“What did you hear?”
“You were in the inner quadrant, among the imports. You found a valuable animal—”
Louis sat bolt upright. “A white Bengal tiger! I’d found this nice green forest nesting in all that red and orange kzinti plant life, and I was feeling kind of safe and cozy and nostalgic. Then this-this lovely-but-oh-futz maneater stepped out of the bushes and looked me over. Chmeee, he was your size, maybe eight hundred pounds, and underfed. Sorry, go on.”
“What is it? Bengal tiger?”
“Something of ours, from Earth. An ancient enemy, you could say.”
“We were told that you stepped briskly past it to pick up a branch. Confronted the tiger and brandished the branch like a weapon and said, ‘Do you remember?’ The tiger turned away and left.”
“Yeah.”
“Why did you do that? Do tigers talk?”
Louis laughed. “I thought he might go away if I didn’t act like prey. If that didn’t work, I thought I might whack him on the nose. There was this splintered tree, and a hardwood branch that looked just right for a club. And I talked to him because a Kzin might be listening. Being killed as an inept tourist in the Patriarch’s hunting park would be bad enough. Dying as whimpering prey, nyet.”

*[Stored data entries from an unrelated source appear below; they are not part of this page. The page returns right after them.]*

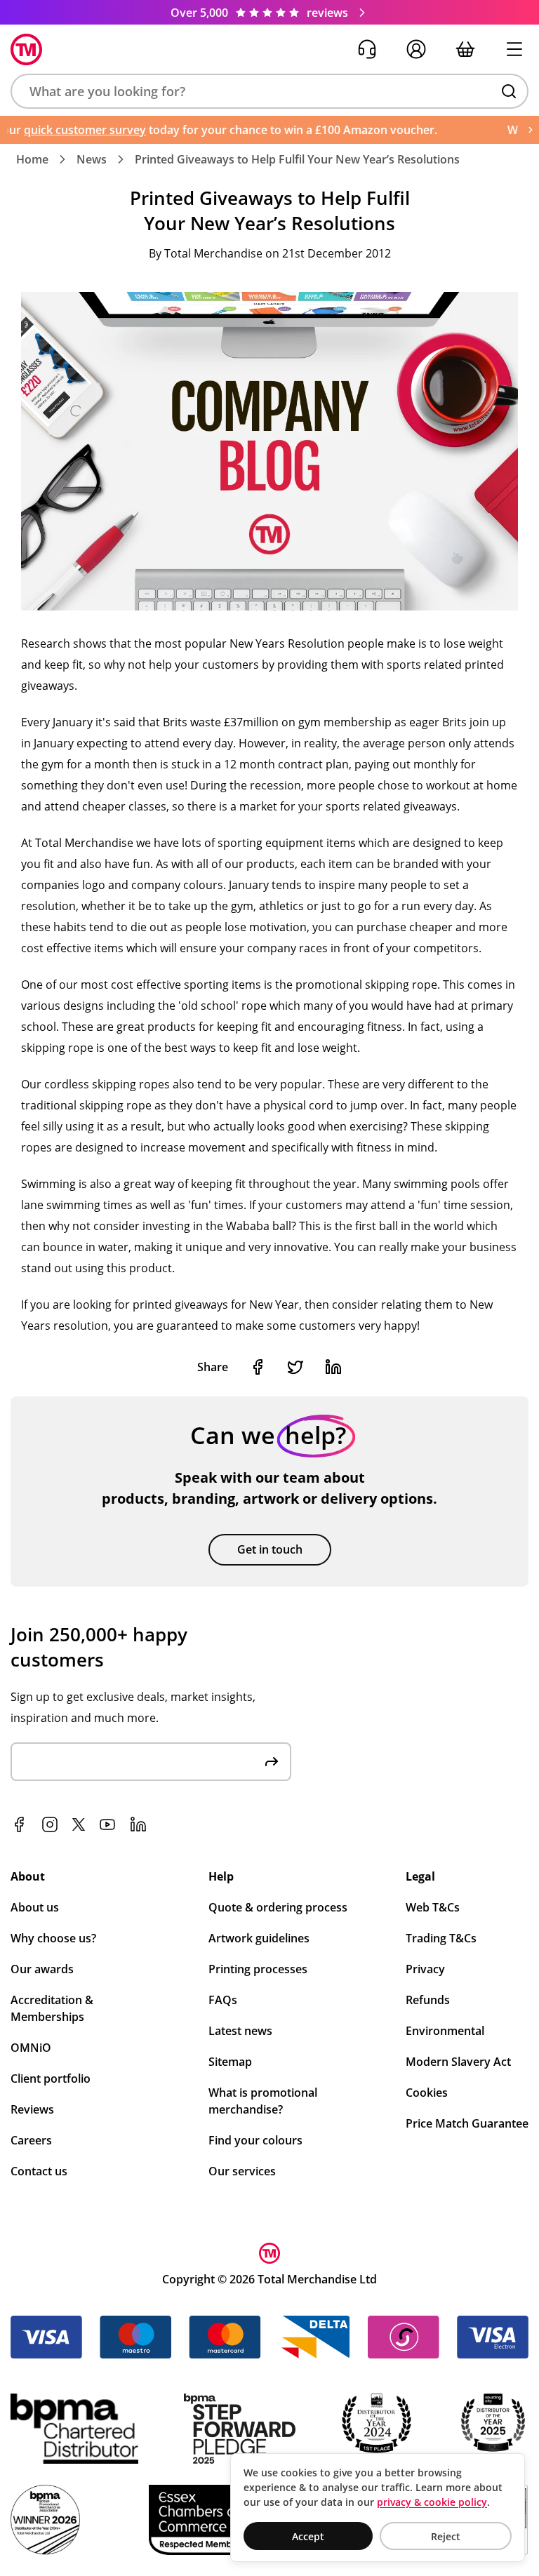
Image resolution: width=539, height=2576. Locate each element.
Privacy (425, 1969)
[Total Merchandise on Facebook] (19, 1824)
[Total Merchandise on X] (78, 1824)
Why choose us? (53, 1938)
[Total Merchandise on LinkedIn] (138, 1824)
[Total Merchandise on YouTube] (107, 1824)
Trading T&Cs (441, 1938)
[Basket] (465, 49)
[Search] (508, 91)
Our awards (42, 1969)
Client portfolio (51, 2078)
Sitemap (230, 2061)
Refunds (428, 2000)
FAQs (222, 2000)
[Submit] (271, 1761)
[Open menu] (514, 49)
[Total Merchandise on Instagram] (49, 1824)
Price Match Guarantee (467, 2123)
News (91, 159)
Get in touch (269, 1549)
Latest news (240, 2030)
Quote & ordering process (277, 1907)
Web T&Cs (433, 1907)
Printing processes (257, 1969)
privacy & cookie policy (432, 2502)
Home (32, 159)
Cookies (427, 2092)
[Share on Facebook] (257, 1367)
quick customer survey (66, 130)
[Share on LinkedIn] (333, 1367)
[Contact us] (367, 49)
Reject (445, 2536)
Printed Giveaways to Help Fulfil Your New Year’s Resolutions (297, 159)
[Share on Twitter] (295, 1367)
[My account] (416, 49)
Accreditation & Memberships (52, 2008)
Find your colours (255, 2140)
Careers (31, 2140)
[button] (269, 91)
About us (35, 1907)
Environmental (445, 2030)
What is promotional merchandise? (262, 2101)
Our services (242, 2171)
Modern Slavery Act (458, 2061)
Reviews (32, 2109)
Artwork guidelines (259, 1938)
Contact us (39, 2171)
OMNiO (31, 2047)
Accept (308, 2536)
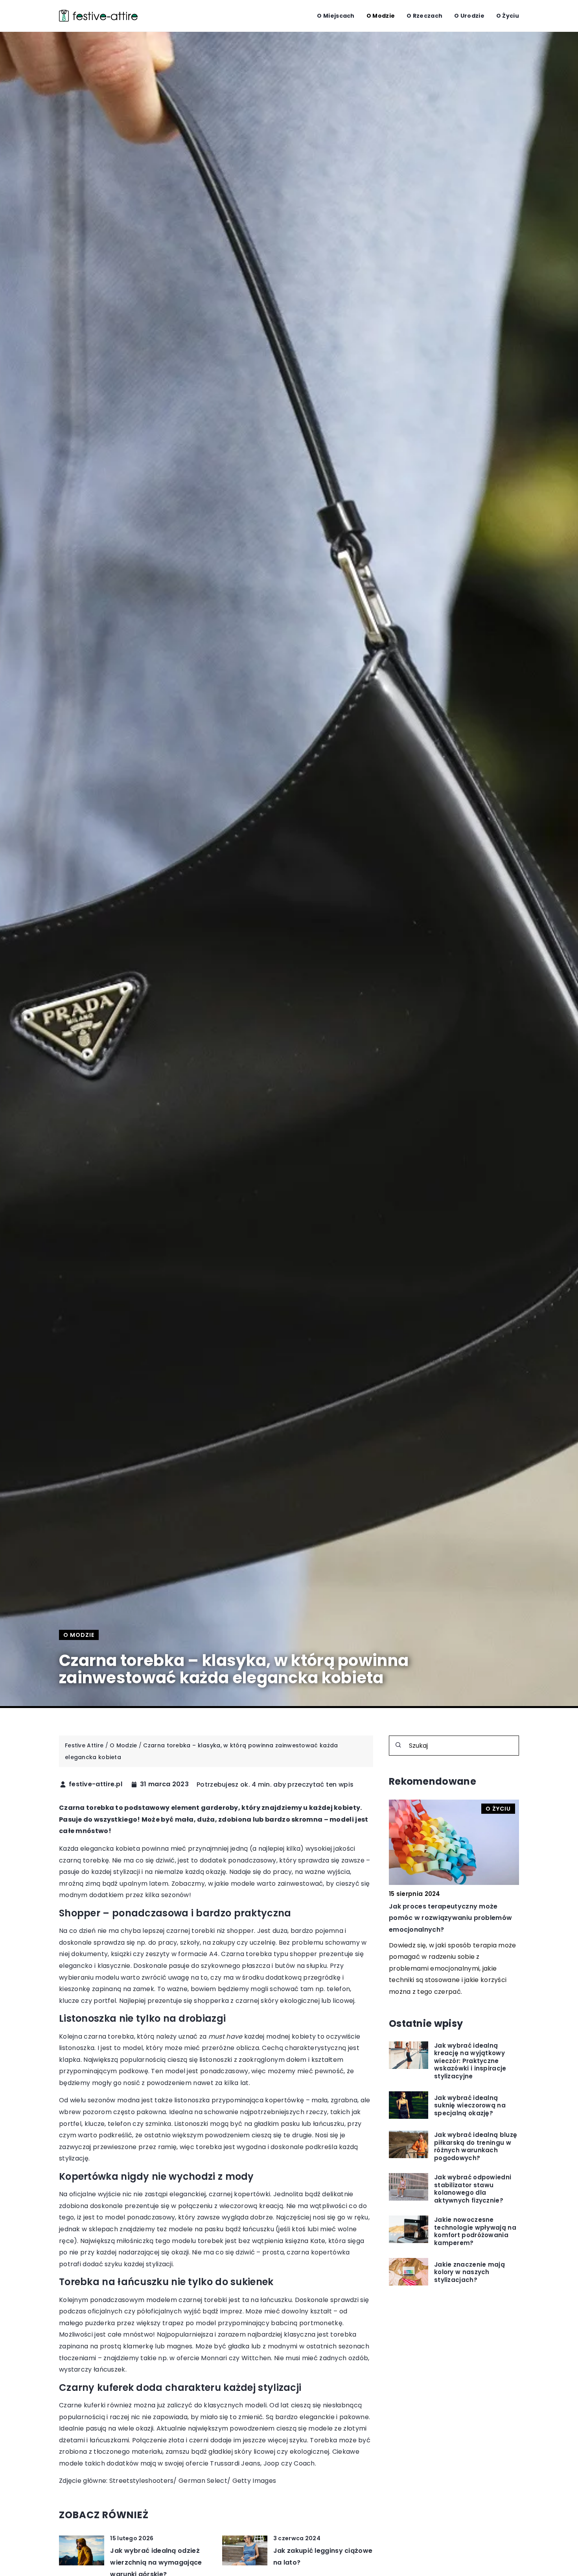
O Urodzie (469, 16)
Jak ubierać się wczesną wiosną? (444, 1906)
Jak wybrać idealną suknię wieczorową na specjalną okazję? (470, 2105)
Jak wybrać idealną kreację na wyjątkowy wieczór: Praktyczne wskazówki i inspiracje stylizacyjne (470, 2060)
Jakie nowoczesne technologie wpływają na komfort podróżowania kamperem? (475, 2231)
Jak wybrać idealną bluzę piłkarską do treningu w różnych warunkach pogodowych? (475, 2146)
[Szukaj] (398, 1745)
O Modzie (380, 16)
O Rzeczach (424, 16)
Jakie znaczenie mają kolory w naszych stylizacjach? (469, 2272)
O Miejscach (335, 16)
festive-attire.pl (95, 1784)
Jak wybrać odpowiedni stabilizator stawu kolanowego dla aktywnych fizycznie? (472, 2188)
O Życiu (507, 16)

“Did you know the Patriarch had set you a guard?”
“No. I thought there might be monitors, cameras. I watched the tiger go. Turned around and was nose-to-nose with an armed Kzin. I jumped half out of my skin. Thought he was another tiger.”
“He said he almost had to stun you. You challenged him. You were ready to club him.”
“He said stun?”
“He did.”
Louis Wu laughed. “He had an ARM stunner with a builtup handle. Your Patriarchy never learned how to make mercy weapons, so they have to buy them from the United Nations, I guess. I set myself to swing the club. He dropped the gun and extended his claws, and I saw he was a Kzin, and I laughed.”